I'm not adding it to sdcc so much as the SMS in general. SDCC seems to have a decent enough stdio implementation but the console stuff has to be done at a hardware level.


It doesn't actually have a stdio implementation :) There's no concept of FILE* or device independent io. If you look you'll see there's no scanf either. What it has is a printf that sends characters to a putchar function that is supplied by the target.

sdcc's library implementation is "unhosted" which means it skips parts of the standard that are usually implemented in part by a host operating system. This is fine because sdcc is meant to target typical embedded systems which are normally unhosted.

For the sms this is probably good enough.

The other part of it is sdcc's library is implemented in c to keep it portable for all its cpu targets. Its library code compiles to something that is much larger than, eg, z88dk's which is written in assembler. z88dk targets z80 machines specifically so it's not unreasonable to have things implemented in asm.

Quote

I'm mostly using SDCC because that's what devkitsms is authored in and sverx has done a nice job of documenting the functions.

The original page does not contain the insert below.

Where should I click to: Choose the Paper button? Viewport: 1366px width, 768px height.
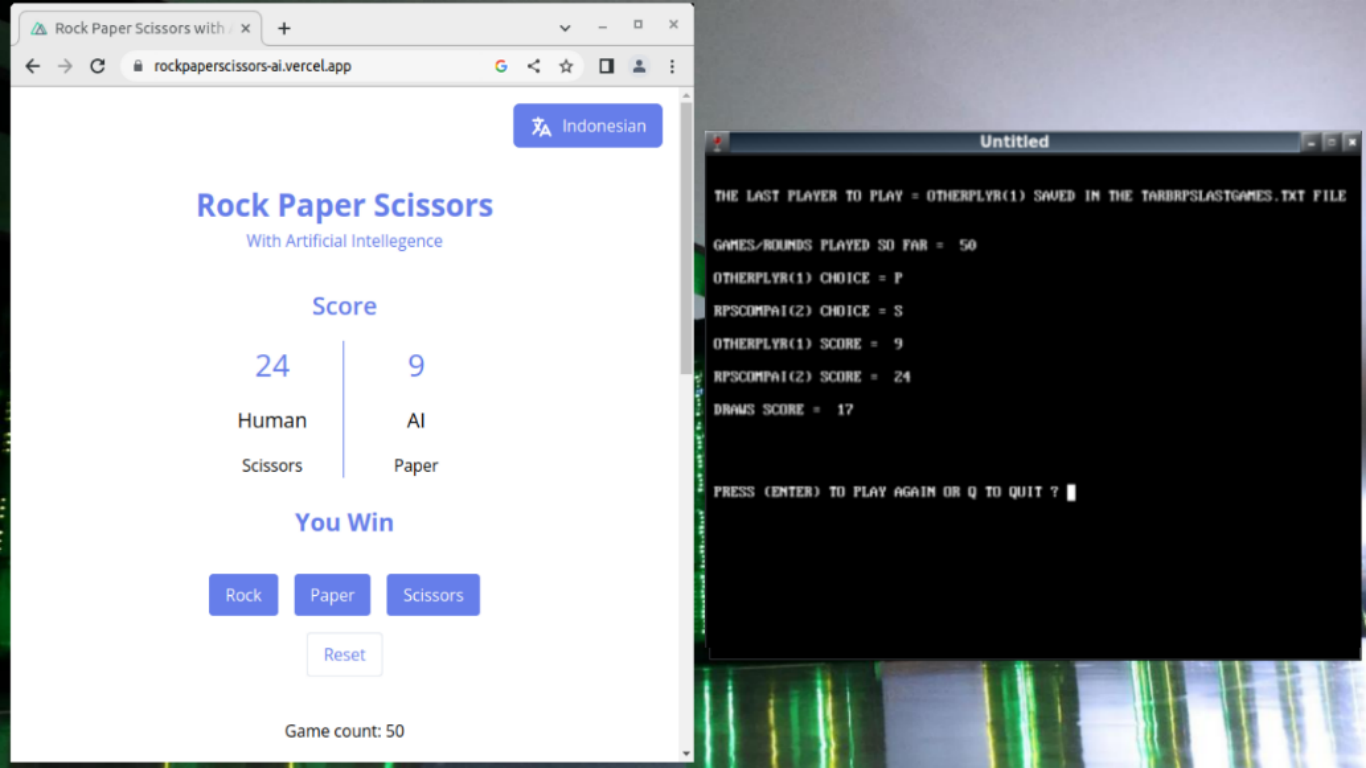point(332,595)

sdcc is used by z88dk too - it's one of the c compilers inside the package - and devkitSMS has also been incorporated. The main difference between standalone sdcc and z88dk/sdcc (zsdcc) is that the latter has access to z88dk's library code.

Quote

project. Essentially I'm looking to have ANSI compatible console output on the SMS. Interestingly z88dk does have ANSI support, but I would have to write a clib for the SMS and I'm not particularly good with assembler.


There are two c libraries in z88dk at the moment - there is the original one called "classic" and the new one called "newlib".

devkitsms is in the newlib's sms target. The ansi driver is only available for the classic library. Newlib has a new stdio implementation that is object oriented. Drivers are written by inheriting library code that implements some set of behaviours. So for console, there is a library base class that handles text windows with scrolling / cursor placement / edit lines, etc and the drivers must implement a small set of functions specific to the target hardware. Terminal emulation (eg ansi) is done similarly by inheriting from a functional driver and intercepting tty messages that interpret the character sequence that is sent on the stream. There is no ansi driver in newlib yet but there is a "z88dk" tty that has special codes for cursor movement, etc. There is one such driver implemented for the sms that does these things plus allows printing attributes to be changed like mirror, etc.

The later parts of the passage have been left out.